**Document passage**
The presentation to fourth-graders was followed by a writing workshop for children chosen based on pieces of writing they submitted. About 10 children from nine elementary schools attended, including some children younger than fourth grade.

In Number the Stars, Lowry talked about opening the story of the rescue of Danish Jews during World War II with a girl running down the street in Copenhagen, Denmark. The girl encounters two Nazi soldiers pointing guns at her and telling her to stop running, Lowry said.

"You know who the book is about, where they are," Lowry said. "Something happens that gets the story going."

Lowry told the young authors to give their characters names, put them in a place and then to imagine they encounter a trap door.

"Once they open a door and go through it, that's the world of imagination," Lowry said.

Holcomb Elementary fourth-grader Laney Fuhrman, 10, decided to write about a 5-year-old girl named Abby who was very intelligent but couldn't walk or talk.

Laney liked hearing Lowry talk about weaving made-up stories that tie in real events and people as Lowry did with Number the Stars. In the story Laney wrote to attend the writing workshop, Laney's main character, Jessica, has a friend Caleb who wants to go to a science museum.

Laney also has a friend named Caleb, she said.

Laney wants to be an inventor and likes using her creativity in writing, she said. Her favorite books by Lowry are funny stories about a second-grade girl named Gooney Bird Greene.

Having an imagination comes naturally to Lowry, the author said.

"I'm always amazed by the fact they enter a comic book world," Lowry said, referring to other children on Wednesday who made up characters that tied in with Batman and Pokemon. "They think in a world that is not my world. That's what their imagination dwells on."

Lowry told all of the fourth-graders that Anastasia Krupnik was inspired by Amy Carter, the daughter of President Jimmy Carter. Lowry's father was an Army dentist whose patients included the daughters of President Richard Nixon.

**Dataset extract**
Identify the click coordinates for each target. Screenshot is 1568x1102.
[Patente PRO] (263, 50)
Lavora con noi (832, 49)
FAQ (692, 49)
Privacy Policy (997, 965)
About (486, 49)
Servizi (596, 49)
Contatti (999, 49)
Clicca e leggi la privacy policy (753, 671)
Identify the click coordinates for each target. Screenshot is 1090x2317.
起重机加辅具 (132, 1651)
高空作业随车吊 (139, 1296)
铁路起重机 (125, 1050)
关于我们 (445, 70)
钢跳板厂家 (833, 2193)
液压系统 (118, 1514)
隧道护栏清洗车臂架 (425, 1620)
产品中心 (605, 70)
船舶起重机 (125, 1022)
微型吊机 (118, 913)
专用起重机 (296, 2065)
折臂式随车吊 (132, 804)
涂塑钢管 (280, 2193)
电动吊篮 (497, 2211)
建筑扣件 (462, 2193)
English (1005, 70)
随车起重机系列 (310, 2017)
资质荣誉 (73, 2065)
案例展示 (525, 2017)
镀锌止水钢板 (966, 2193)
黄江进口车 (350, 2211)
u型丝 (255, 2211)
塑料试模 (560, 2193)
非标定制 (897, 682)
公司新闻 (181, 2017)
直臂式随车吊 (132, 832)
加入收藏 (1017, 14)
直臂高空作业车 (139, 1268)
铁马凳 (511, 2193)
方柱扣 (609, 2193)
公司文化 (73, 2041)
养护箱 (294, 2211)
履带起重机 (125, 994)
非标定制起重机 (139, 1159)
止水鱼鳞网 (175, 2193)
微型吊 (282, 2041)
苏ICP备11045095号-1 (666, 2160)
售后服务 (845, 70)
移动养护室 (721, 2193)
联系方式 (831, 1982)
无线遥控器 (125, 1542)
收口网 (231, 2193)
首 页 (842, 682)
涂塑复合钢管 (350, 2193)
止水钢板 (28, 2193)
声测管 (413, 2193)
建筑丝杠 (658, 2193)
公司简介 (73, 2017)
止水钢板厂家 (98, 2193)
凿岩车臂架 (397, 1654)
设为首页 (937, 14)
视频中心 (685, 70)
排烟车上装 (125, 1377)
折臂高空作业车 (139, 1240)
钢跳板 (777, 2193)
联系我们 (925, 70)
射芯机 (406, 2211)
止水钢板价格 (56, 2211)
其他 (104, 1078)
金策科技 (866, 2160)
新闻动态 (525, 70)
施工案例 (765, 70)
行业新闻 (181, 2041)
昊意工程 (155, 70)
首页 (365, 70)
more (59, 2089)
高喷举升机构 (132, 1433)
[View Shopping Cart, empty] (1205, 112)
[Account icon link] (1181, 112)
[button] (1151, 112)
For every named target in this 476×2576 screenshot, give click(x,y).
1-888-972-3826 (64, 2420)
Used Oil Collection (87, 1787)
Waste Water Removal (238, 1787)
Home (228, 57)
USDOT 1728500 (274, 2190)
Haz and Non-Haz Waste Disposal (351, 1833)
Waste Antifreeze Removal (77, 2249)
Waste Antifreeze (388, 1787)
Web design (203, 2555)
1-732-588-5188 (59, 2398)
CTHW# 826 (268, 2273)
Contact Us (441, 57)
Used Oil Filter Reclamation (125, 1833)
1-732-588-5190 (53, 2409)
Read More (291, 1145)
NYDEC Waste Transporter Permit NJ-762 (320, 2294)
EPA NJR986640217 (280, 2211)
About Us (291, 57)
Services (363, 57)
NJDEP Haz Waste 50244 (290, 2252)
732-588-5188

**Check your understanding**
(1) In the article about Lowry's writing workshop, who inspired the character Anastasia Krupnik?
(2) Continue the article about Lowry's writing workshop from where it stops.

**Expected outputs**
(1) Amy Carter, the daughter of President Jimmy Carter.

(2)
Her father would tell Lowry and her late sister about how beautiful they were, about their manners and nicely flossed teeth, Lowry said.

"We couldn't stand the Nixon daughters," Lowry said. "We thought they were a little too perfect."

Lowry developed an interest in presidential daughters and remembers Amy Carter as a child who would misbehave and once threw a tantrum in public.

"I thought she was like my kids," said Lowry, who became the mother of four children.

Lowry made Laney laugh when she told the fourth-graders about an older brother Lowry made up while attending a summer camp.

Lowry was 10 years old in the summer of 1947. She had a subscription to Jack and Jill magazine and had written a letter once a month to the magazine but none of them had been published. While at camp, Lowry's mother called to tell her the magazine selected one of Lowry's letters for its August issue.

In the letter, Lowry told the magazine about her older sister and her younger brother. Lowry was worried her fellow campers and camp counselors would read the letter and realize she had lied to them about an older brother she had told them about.

Lowry noticed the camp counselors, who were college girls, paid more attention to campers with brothers in college. She told them about her real younger brother and her real older sister, she told the fourth-graders Wednesday. She invented a third sibling, a brother in college, she said.

"They paid a whole lot of attention to me because of David the handsome blonde brother with a convertible," Lowry said.

When the magazine with her letter arrived at camp, Lowry hid it to avoid being exposed as a terrible liar, she said.

"Maybe it was just the beginning, not of lying, but of creating fiction," Lowry said.

The goal of the festival is to promote the love of reading and literacy, said Lolly Greenwood, the festival organizer and the director of youth and outreach services for Fayetteville Public Library. She hopes meeting Lowry gives students more confidence in their writing skills.

"She's giving them some really good ideas of getting started," Greenwood said. "Some day some of these are going to be published authors."